Le premier travail de M. Fabre, comme élève des ponts et chaussées, fut la route de la Corniche à Gênes, qu'il fit tracer depuis Nice jusqu'à Menton.                                                                                                                                                                                                                                                                 

  Bientôt attaché aux travaux que l'on exécutait dans le département de la Seine, aux environs de Paris, il fut ensuite nommé ingénieur ordinaire dans le département de la Nièvre, et chargé, par le directeur général des travaux, du canal dit de la Collancelle, ouvrage fort important où il s'agissait de percer à plusieurs kilomètres de longueur la montagne dans laquelle ledit canal devait passer.

 En avril 1810, M. Fabre eut l'honneur d'être désigné par Napoléon, d’après la demande faite à ce souverain par l'empereur Alexandre, pour aller en mission extraordinaire en Russie. Il se rendit aussitôt à Paris d'où il partit avec ses trois collègues Bazaine, Potier et Destrem.

Alexandre I de Russie 


 Arrivé à Saint-Pétersbourg, M. Fabre entra au service russe avec le grade de lieutenant-colonel, et fut nommé, bientôt après, premier professeur et sous-directeur de l’école des voies de communications que les quatre ingénieurs français étaient appelés à organiser sous la direction du général de Béthencourt.                                                                                                                                                                                                                                                          

Ce fut au lieutenant-colonel Fabre que l'empereur Alexandre s'adressa pour savoir s'il serait possible d'établir un pont fixe sur la Neva, à l'endroit même où il en existait un en bois, établi sur bateaux, vis-à-vis la statue équestre de Pierre-Le-Grand, faisant face à la place Saint.lsaac.


 Pierre Le Grand

 M. Fabre fil sonder la Neva, et jugea exécutable le projet de l'empereur, malgré les difficultés à surmonter, le fleuve ayant, en quelques endroits, plus de treize mètres de profondeur.

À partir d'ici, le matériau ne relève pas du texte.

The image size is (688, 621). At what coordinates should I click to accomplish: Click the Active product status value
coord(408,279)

Il fit, à cet effet, construire un modèle en bois qui fut placé, par ordre de l'empereur, dans la salle de dessin de l'école des voies de communications, pour servir à l’instruction des élèves. Ce beau travail valut au lieutenant-colonel Fabre la croix de Sainte-Anne, 2ème classe.                                                                                                                                                                                                  La guerre de 1812 ayant éclaté entre la France et la Russie, M. Fabre et ses trois collègues furent éloignés de Saint-Pétersbourg par ordre de l'empereur, et envoyés à Saroslow, près de Moscou.

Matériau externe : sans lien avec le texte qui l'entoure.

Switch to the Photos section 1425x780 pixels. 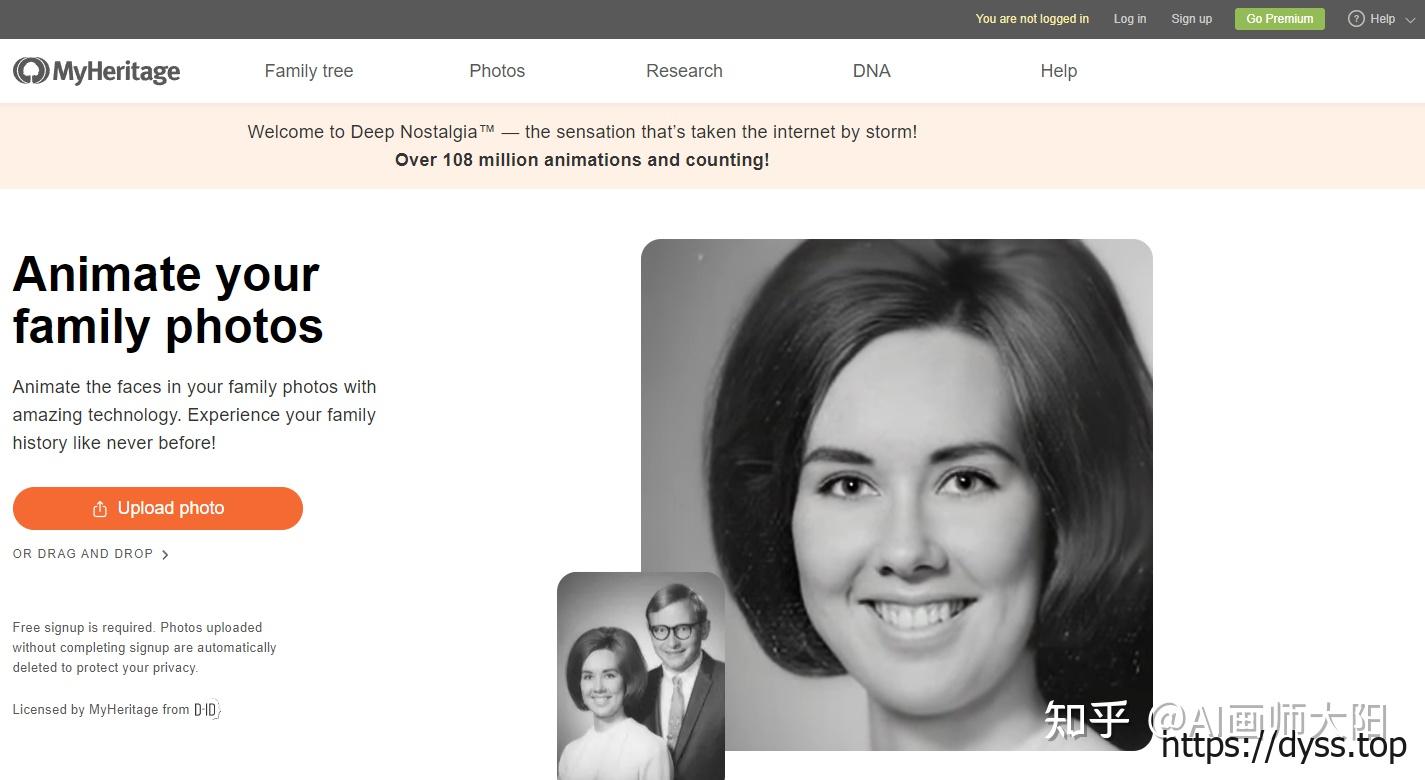click(497, 71)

 Bientôt, par un déplorable malentendu, et à l’insu d'Alexandre, ils furent transportés à Irkousk, gouvernement de la Sibérie, sur les frontières de la Chine, où ils restèrent jusqu'au retour des Bourbons en France. A sa rentrée dans ses états l'empereur de Russie apprit avec le plus vif mécontentement l’exil en Sibérie des ingénieurs français, pour lesquels il avait toujours éprouvé une véritable estime, et ordonna au ministre de la police de les rappeler à l'instant. M. Fabre et ses compagnons d’infortune arrivèrent à Saint-Pétersbourg dans le mois de mars 1815. L'empereur les accueillit de la manière la plus flatteuse, les assura qu'il s'efforcerait de leur faire oublier les peines et les désagréments qu'ils avaient éprouvés dans leur exil, et leur fit des propositions aussi honorables qu'avantageuses, s'ils consentaient à rester à son service. Ils acceptèrent les offres généreuses du souverain de toutes les Russies, qui les éleva au grade de colonel du génie.

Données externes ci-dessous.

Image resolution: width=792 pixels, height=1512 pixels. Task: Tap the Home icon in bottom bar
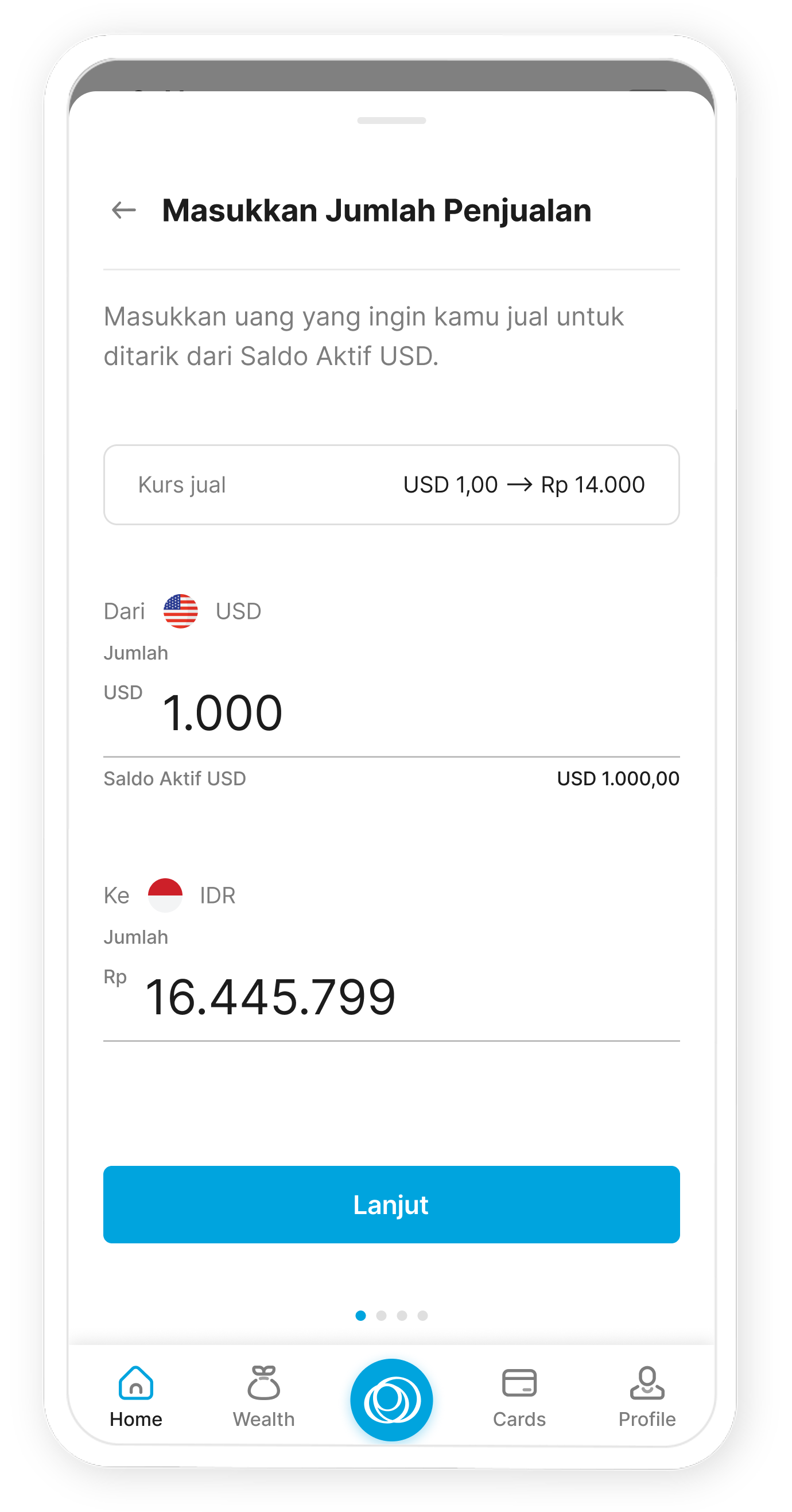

 Dans ce nouveau poste, le premier ouvrage de M. Fabre fut le projet du port de Taganrog ; ce travail achevé, il revint à Saint-Pétersbourg. L'empereur le chargea bientôt de la construction des ponts à établir sur la chaussée de Saint-Pétersbourg à Moscou; et, peu de temps après, voulant établir dans ses étals des colonies militaires, il confia au colonel Fabre les travaux les plus importants et le nomma en même temps directeur de ces travaux. Les projets furent faits et approuvés par Sa Majesté. 

M. Fabre construisit la première colonie où fut installé le régiment du comte Arokehess. Les principaux travaux de cette colonie consistaient en plusieurs grands corps de bâtiments pour loger l'état-major, en une salle d'exercice où pouvait manœuvrer tout le régiment, composé de 3000 hommes ; à celle salle étaient réunis, d'un côté, un bâtiment consacré à l'école des jeunes soldats colonisés, et, de l'autre, un hôpital pour les soldats malades. Le milieu de la salle communiquait à une église où le régiment assistait aux offices divins sans quitter les rangs. Pour couvrir celle salle, le colonel Fabre inventa un nouveau système de charpente qui plut tellement à l'empereur, que ce souverain ordonna de l'appliquer à toutes les autres salles des colonies à établir. Il donna à M. Fabre, comme témoignage de sa vive satisfaction, la croix de Saint-Wladimir, 2ème classe, et le grade de général major. L'empereur ne s'en tint pas à ces distinctions, et voulant reconnaître dignement les nouveaux et importants services que le général français rendit dans la suite à la Russie, il le décora du cordon de Sainte-Anne 1ère classe, et lui fit présent d'une tabatière enrichie de diamants, ornée de son chiffre impérial.                                                                                                                                                                                                                                                           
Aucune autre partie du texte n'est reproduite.